Resolution 22 – Additional authority to disapply pre-emptions rights

That, subject to the passing of resolution 20, the Directors be given power, in addition to any authority granted under resolution 21, to allot equity securities (as defined in the Act) for cash under the authority given by that resolution and/or to sell ordinary shares held by the Company as treasury shares for cash as if section 561 of the Act did not apply to any such allotment or sale, such authority to be:

  • a) limited to the allotment of equity securities or sale of treasury shares up to a nominal amount of £17,287,489 (being approximately 5% of the issued share capital as at 15 March 2018),
  • b) used only for the purposes of financing (or refinancing, if the authority is to be used within six months after the original transaction) a transaction which the Directors determine to be an acquisition or other capital investment of a kind contemplated by the Statement of Principles on Disapplying Pre-Emption Rights most recently published by the Pre-Emption Group prior to the date of this Notice,

such power to apply until the conclusion of the 2019 AGM (or, if earlier, until the close of business on 31 July 2019), save that during this period the Company may make offers, and enter into agreements, which would, or might, require equity securities to be allotted (and treasury shares to be sold) after the power ends and the Directors may allot equity securities (and sell treasury shares) under any such offer or agreement as if the power had not ended.

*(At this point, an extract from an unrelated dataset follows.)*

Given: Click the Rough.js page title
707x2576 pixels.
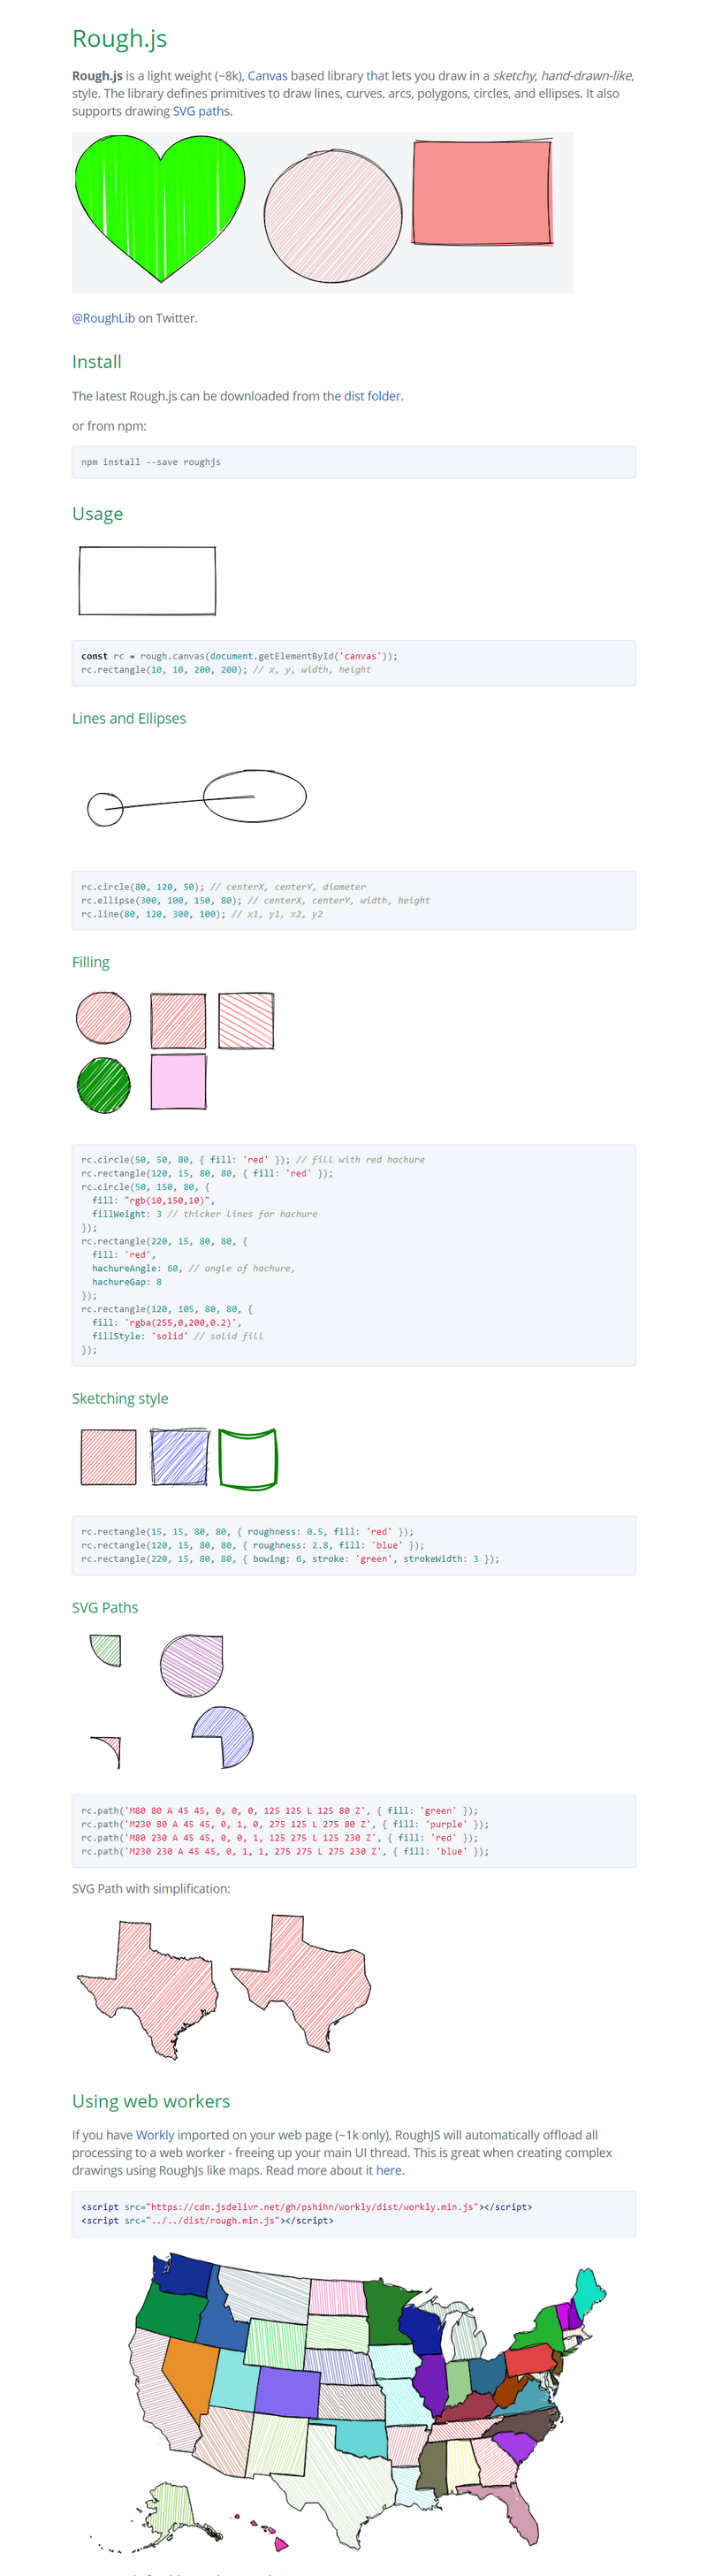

Resolution 23 – Authority to purchase own shares

That the Company be generally and unconditionally authorised for the purposes of section 701 of the Act to make market purchases (within the meaning of section 693(4) of the Act) of ordinary shares provided that:

  • a) the maximum number of ordinary shares hereby authorised to be purchased is 560,114,648;
  • b) the minimum price which may be paid for each such ordinary share is 614/81 pence;
  • c) the maximum price which may be paid for each such ordinary share is the higher of:
  • (i) an amount equal to 105% of the average of the middle market quotations for an ordinary share in the Company as derived from the London Stock Exchange Daily Official List for the five business days immediately preceding the day on which the ordinary share is contracted to be purchased; and
  • (ii) an amount equal to the higher of the price of the last independent trade of an ordinary share and the highest current independent bid for an ordinary share as derived from the London Stock Exchange Trading System, in each case, exclusive of expenses; and
  • d) this authority shall expire at the conclusion of the 2019 AGM (or, if earlier, the close of business on 31 July 2019), except in relation to a purchase of ordinary shares, the contract for which was concluded before such time and which will or may be executed wholly or partly after such time and the Company may purchase ordinary shares pursuant to any such contract as if the power had not ended.

Resolution 24 – Notice of general meetings

That a general meeting of the Company other than an AGM may be called on not less than 14 clear days' notice.